▸ **DIRECTIONS**
Quote only the lines that start at the line with "Screen dimensions: 1006x839" and run to the end of the entries; omit the pictures.

▸ **MATERIAL SHOWN**
════════════════
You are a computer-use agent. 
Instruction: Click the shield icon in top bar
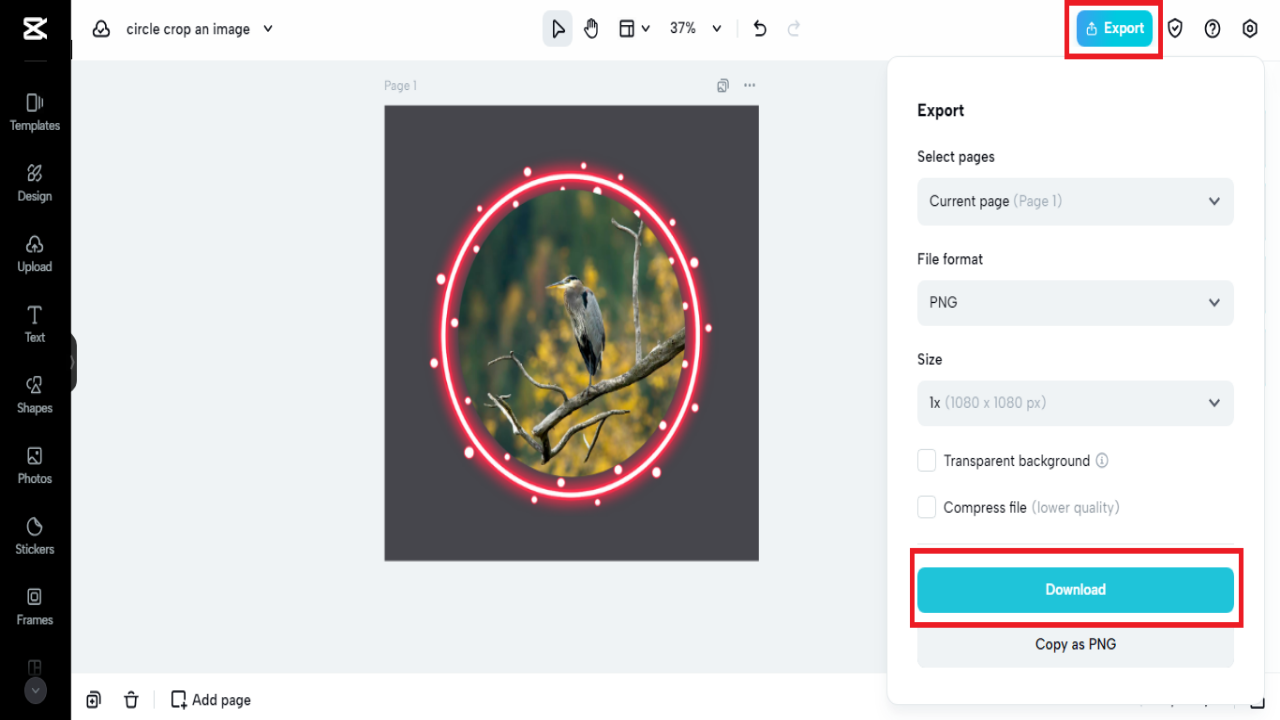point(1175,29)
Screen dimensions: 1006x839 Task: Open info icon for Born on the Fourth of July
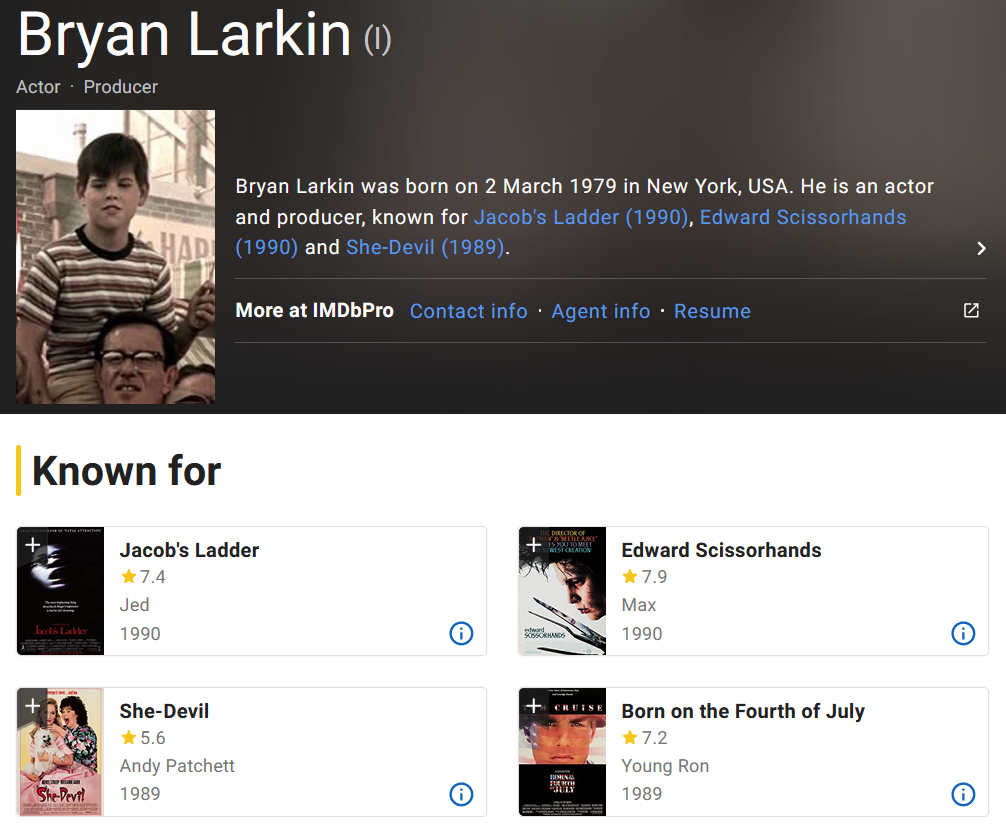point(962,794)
════════════════
▸ **REPLY TO THE EXERCISE**
Screen dimensions: 1006x839 Task: Open info icon for Born on the Fourth of July
point(962,794)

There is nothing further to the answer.